## WHAT YOU SHOULD DO
An exact, complete copy of the entries below is required, minus any pictures.

# # # # # # #

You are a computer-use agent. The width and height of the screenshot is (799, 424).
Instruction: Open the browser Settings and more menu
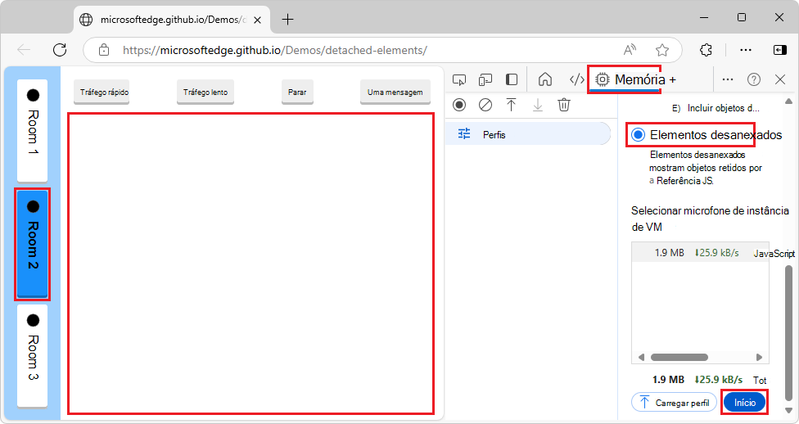746,50
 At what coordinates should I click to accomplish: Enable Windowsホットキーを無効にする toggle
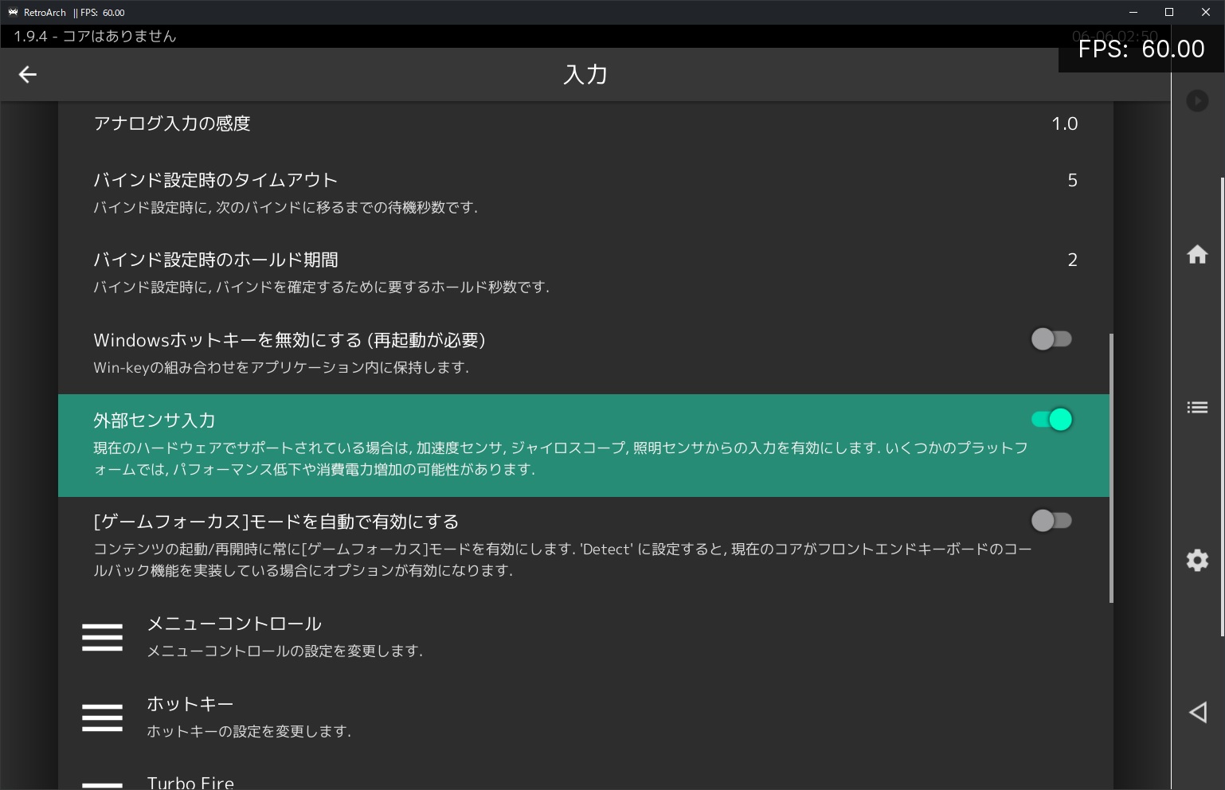tap(1051, 339)
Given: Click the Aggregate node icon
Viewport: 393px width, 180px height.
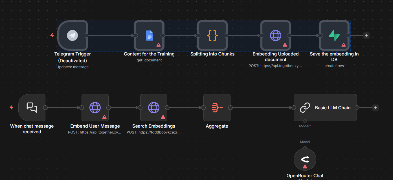Looking at the screenshot, I should click(217, 107).
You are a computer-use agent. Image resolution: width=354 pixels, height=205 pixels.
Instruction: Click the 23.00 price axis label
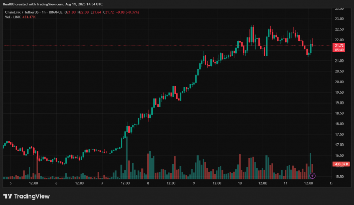pos(339,19)
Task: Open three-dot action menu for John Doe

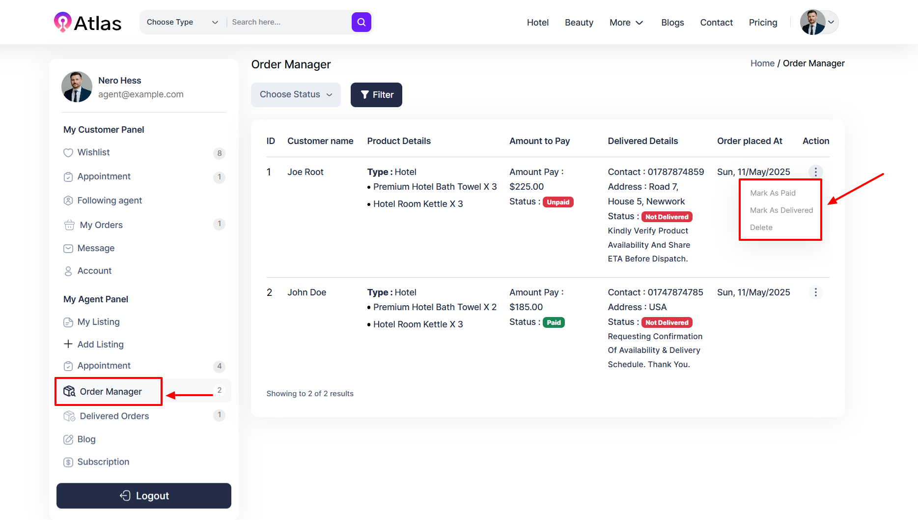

# # # # # # #

## TASK OUTPUT
You are a computer-use agent. The width and height of the screenshot is (799, 424).
Instruction: Open the browser Settings and more menu
746,50
 At what coordinates should I click to accomplish: Enable Windowsホットキーを無効にする toggle
tap(1051, 339)
Given: Click the Aggregate node icon
Viewport: 393px width, 180px height.
Looking at the screenshot, I should click(217, 107).
You are a computer-use agent. Image resolution: width=354 pixels, height=205 pixels.
Instruction: Click the 23.00 price axis label
pos(339,19)
Task: Open three-dot action menu for John Doe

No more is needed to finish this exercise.